What is Music Therapy?
It is a form of interactive and expressive therapy that teaches children (and adults) healthy and effective ways of showing their emotions and putting their feelings across. It can involve playing musical instruments (usually simple, like wood blocks and drums) or just listening to music while drawing and engaging in creative activities. There is also the choice to have one on one sessions, or to get involved with a small group – it all depends on what is best for your child.
The interactivity and encouragement of emotional expression can lead to the following positive effects on your child:
- Better communication skills
- Emotional development
- Ability to express emotions clearly and in a healthy manner
- Increase confidence and self-image
Music and Autism
Music therapy, and music, work wonders for autistic children across the spectrum, but some of the best results are found in those who are non-verbal. There have been a number of studies to show that they have been able to use music therapy as a way to interact with others and express feelings that they would not have been able to without the music.

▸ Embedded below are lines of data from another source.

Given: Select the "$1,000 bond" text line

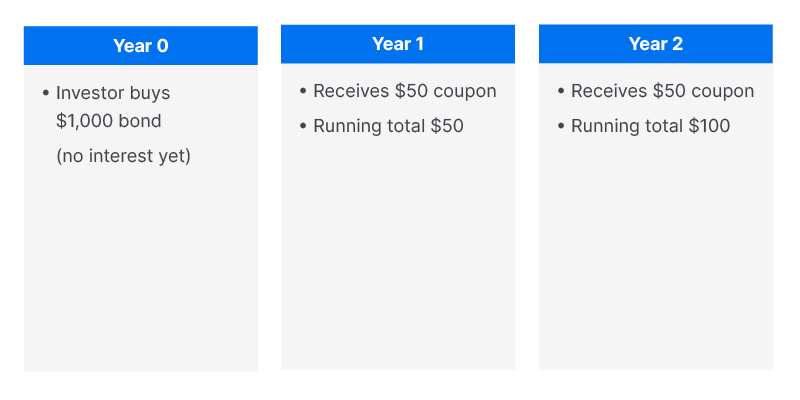Looking at the screenshot, I should pos(108,121).
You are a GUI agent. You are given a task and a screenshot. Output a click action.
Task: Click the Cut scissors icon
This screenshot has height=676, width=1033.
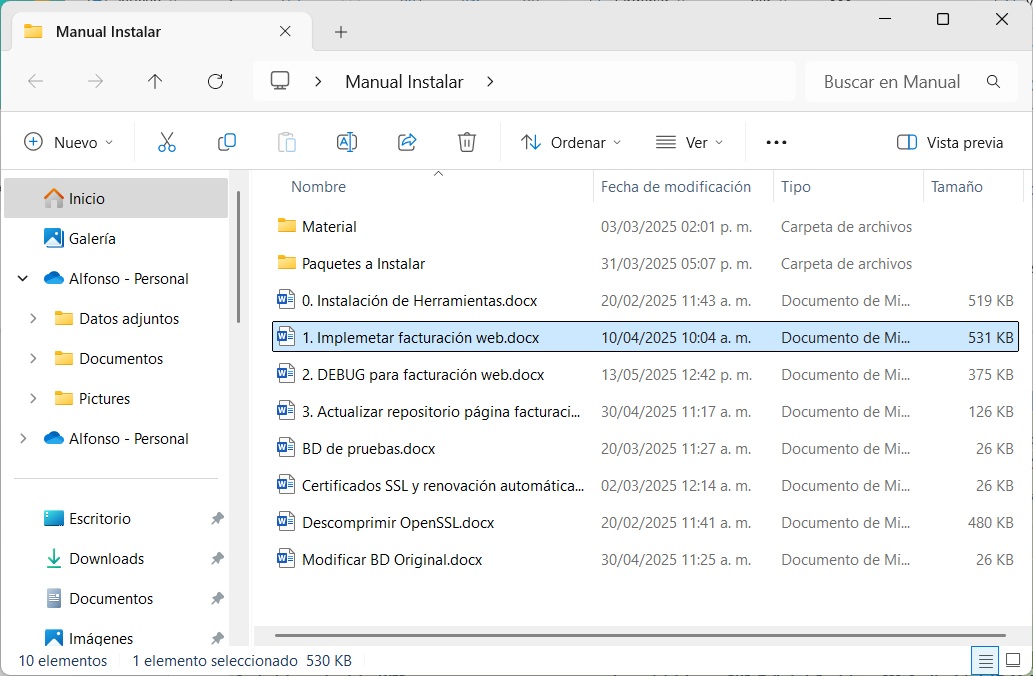(x=167, y=142)
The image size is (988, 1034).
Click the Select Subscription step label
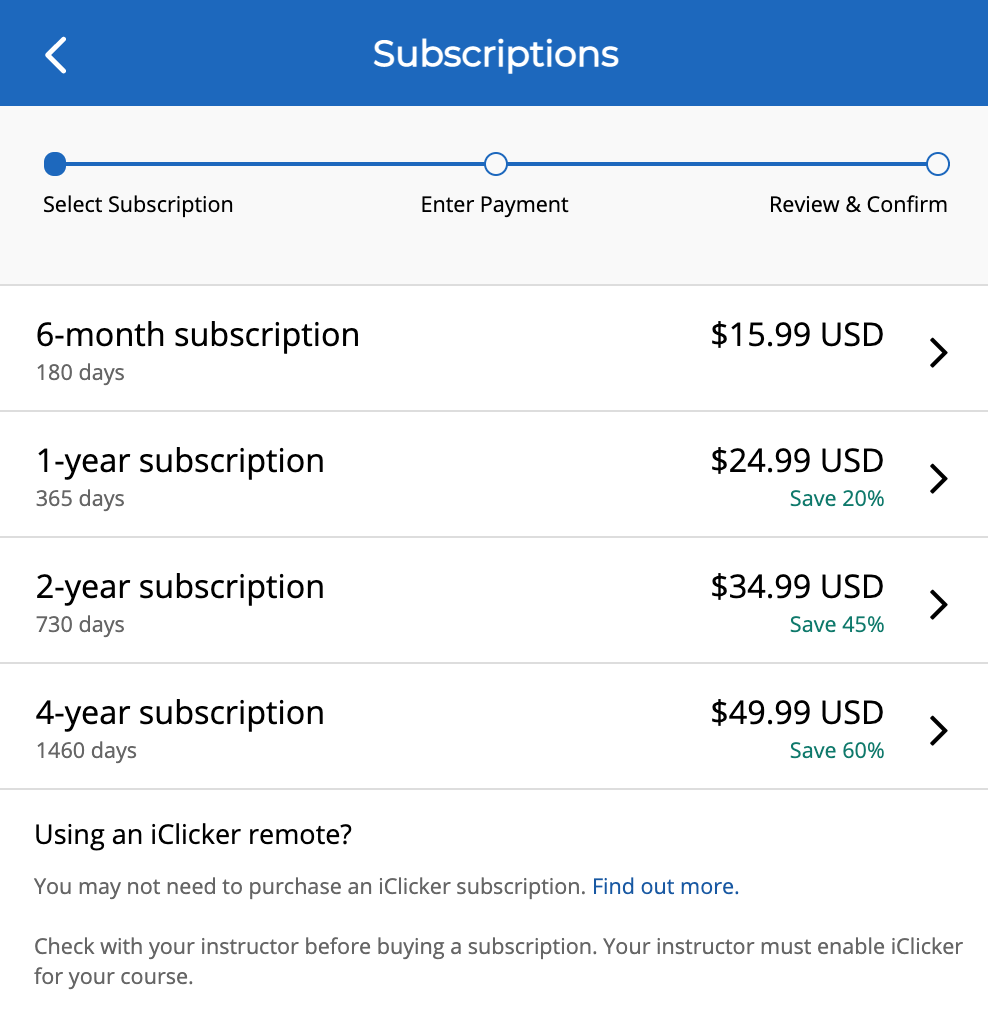(x=138, y=204)
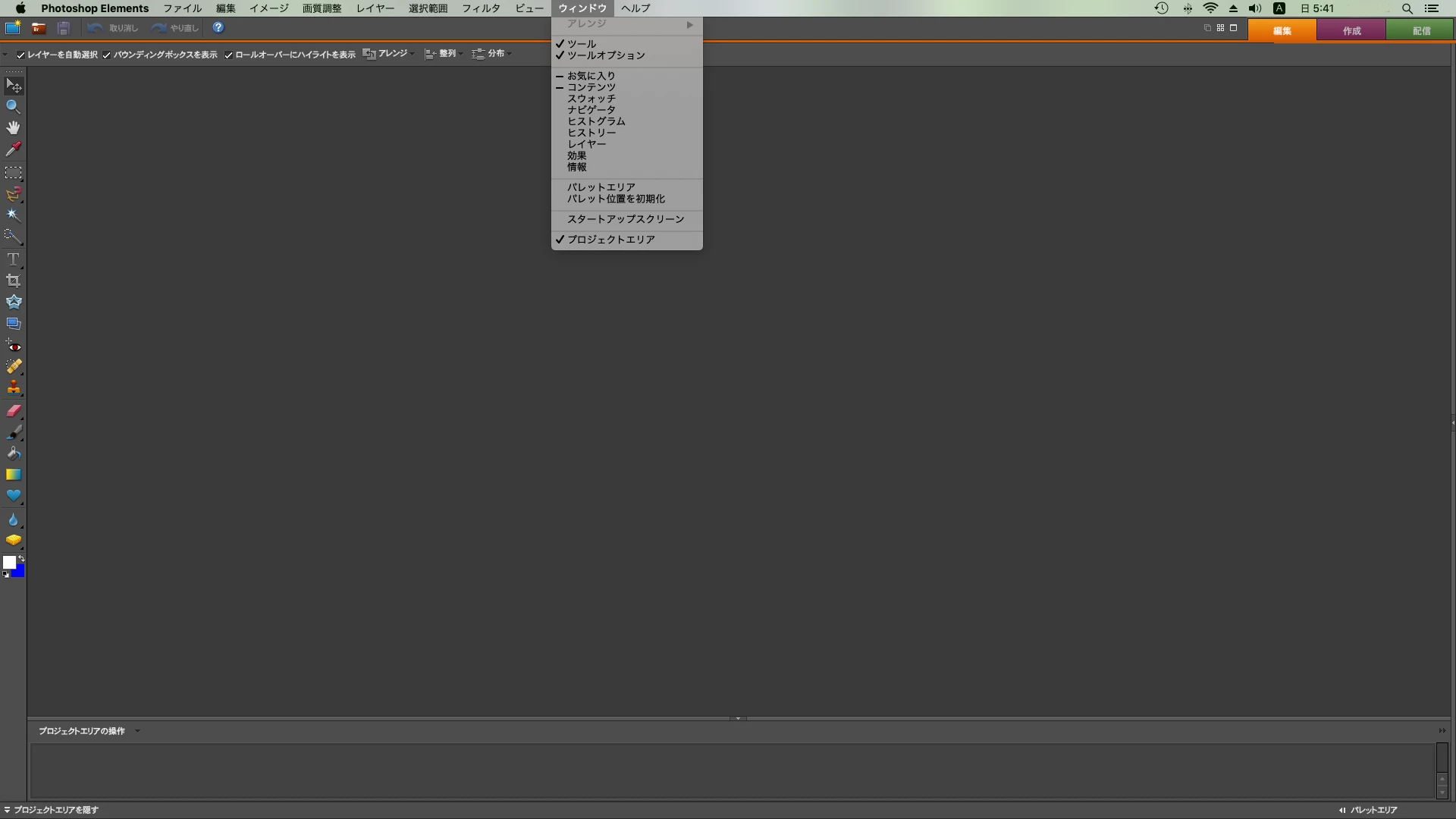Viewport: 1456px width, 819px height.
Task: Select the Horizontal Type tool
Action: click(x=13, y=259)
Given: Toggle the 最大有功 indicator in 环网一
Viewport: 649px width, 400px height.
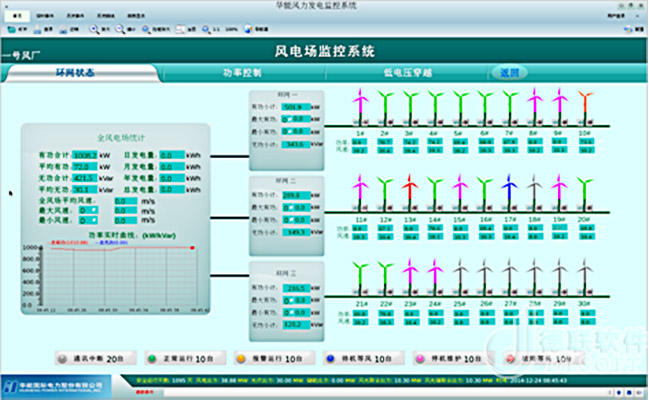Looking at the screenshot, I should click(287, 119).
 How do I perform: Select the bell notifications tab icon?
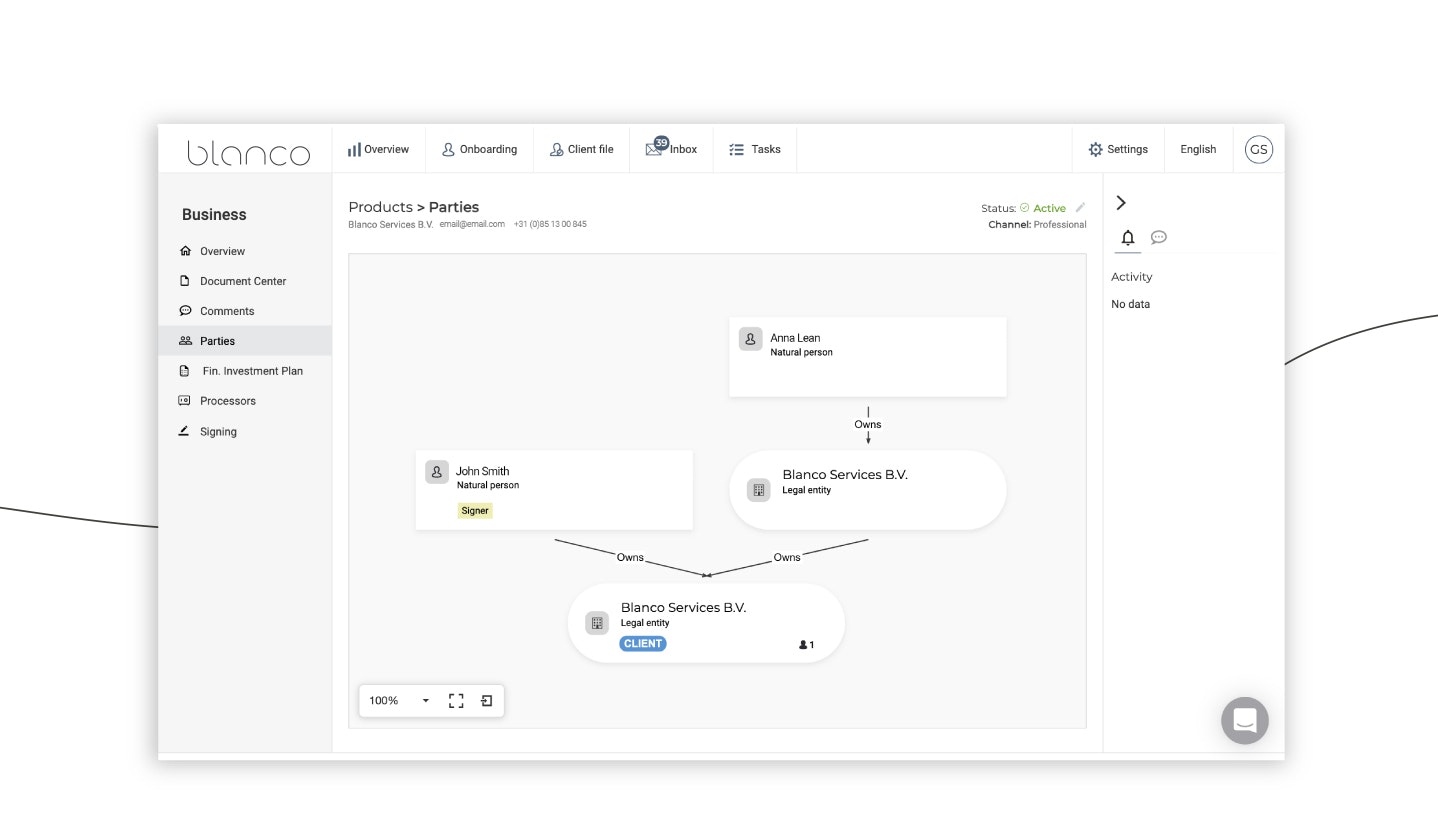pos(1128,238)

Even the most basic instruments pave the way for excellent expression. In many ways, it is like a new language, and this is backed up by the fact that brain scans show that the area in which language is stored looks the same for those communicating in music and words. It can also help them to achieve the following:
- The ability to listen better
- Spontaneous play
- The desire to communicate and engage with others
- The ability to build better relationships
- The ability to express themselves
- Language development through songs
- Learning to share and take turns
- Boost the imagination and creativity
- Strengthen muscles and coordination
Music and ADHD
The ADHD mind craves structure, and music is made up of a series of organised beats and rhythms – appealing to the brain of someone with ADHD. Every track has a clear beginning, middle, and end, so you know where it is going, and everything can be anticipated. In fact, music can help a child with ADHD learn more about planning and organisation so that they can have a more structured life.
Those with ADHD have low dopamine levels, which is the neurotransmitter responsible for motivation, attention, and working memory. The act of listening to or playing music activates both sides of the brain, and this means that everything gets engaged and the muscles can strengthen themselves, leading to increased motivation and improved levels of concentrations.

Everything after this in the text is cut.